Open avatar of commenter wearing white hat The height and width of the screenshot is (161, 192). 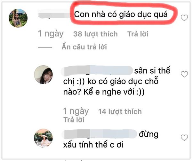click(x=43, y=138)
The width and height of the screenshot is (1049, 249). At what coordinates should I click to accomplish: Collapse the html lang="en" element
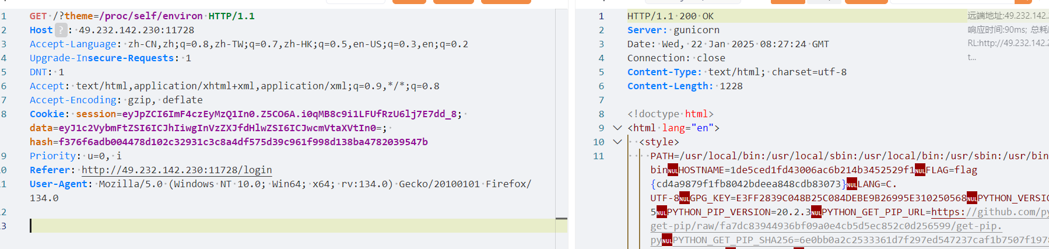click(618, 128)
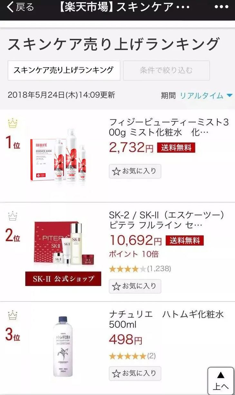The height and width of the screenshot is (395, 235).
Task: Open the スキンケア売り上げランキング selector box
Action: [64, 70]
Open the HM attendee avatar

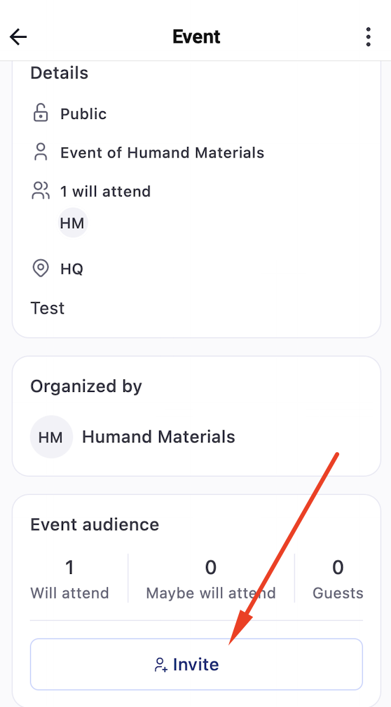click(x=73, y=223)
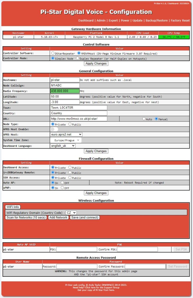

━━━━

[Your instructions]: Could you print the records starting with the line that contains "The width and" and going on through the end of the records, leaving out the pictures?

[Answer to this exercise]:
The width and height of the screenshot is (1049, 249). At what coordinates should I click to accomplish: Collapse the html lang="en" element
click(618, 128)
The height and width of the screenshot is (395, 235).
Task: Open the スキンケア売り上げランキング selector box
Action: [64, 70]
Open the HM attendee avatar

click(x=73, y=223)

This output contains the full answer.